Posted by Equipment Appraisal Services on Tue, Jan 26, 2016 @ 10:30 AM

oilfield_equipment_appraisals

Though the current price at the pumps may have most Americans smiling, those in the petroleum business know just how difficult a downturn in this volatile market can be to their business. From keeping the crew happy to making fast decisions on whether a possibility is a go or a no-go, the fast changes in this market is enough to make anyone a little stressed. In this post, we'll take a good look at how you can protect your company against volatile changes in the market  and position yourself for the next boom by making wise business decisions based on a proper oilfield equipment appraisal.

Protect your interests with an oilfield equipment appraisal

Know your bottom line

By knowing exactly what your equipment values are, you're able to know exactly where you sit in terms of assets. A qualified equipment appraiser can include an estimated remaining useable life as part of your machine appraisal, giving you a good heads-up on when you can expect to replace aging equipment. They can also point out areas where you may want to start the replacement process, by leaving long-term machine equity until the last for replacement, ensuring you'll get more from your machinery in the used equipment market.

Have a solid grasp of your business' actual worth

Equipment appraisals provide you with a better idea of what your equipment is actually worth, rather than the depreciated value counted on your taxes. During a market upswing, the cost of a particular piece of equipment can rapidly increase, which a qualified appraisal specialist takes into account when providing you with a quality oilfield equipment appraisal. Because you know exactly where your assets stand, you know exactly where you stand to make better business decisions. Even better, a quality machine appraisal is prepared to a specific set of standards, which makes it easier to secure financing using your machinery as collateral, because the bank knows it can trust the machine appraisal as part of an accurate picture of your business' net worth.

Avoid risky propositions

When the guy on the next rig comes along to tell you he's quitting and ask if you're interested in buying him out, do you know whether it's a good idea or not? A machinery valuation is a great way to determine your bottom line, so you know whether you're in a good or bad financial position to take advantage of these situations as they arise. Depending on how your books are set up, you may have a financial picture that is either too optimistic that puts you in danger of losing your business to a bad investment or is too conservative, keeping you from taking advantage of new business and business expansion opportunities when they arise.  Knowing your financial state helps you make intelligent business decisions.

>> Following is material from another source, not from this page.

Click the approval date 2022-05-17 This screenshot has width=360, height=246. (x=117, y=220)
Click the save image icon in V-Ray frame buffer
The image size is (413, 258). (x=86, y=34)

The oil & gas industry is volatile, but your business doesn't need to be. Instead of risking everything on a gut feeling gamble, why not look at having a quality equipment appraisal performed on your oilfield machinery? Position yourself to take advantage of the next upturn and you'll be ready to go while your competitors are still catching up with the market change. By using an ASA-certified appraiser who has received the standards board's Machinery & Technical Specialties, you're ensuring that you'll get a professional machinery valuation that will meet your needs. Contact us today for more details on getting started on the path to making wise and informed business decisions.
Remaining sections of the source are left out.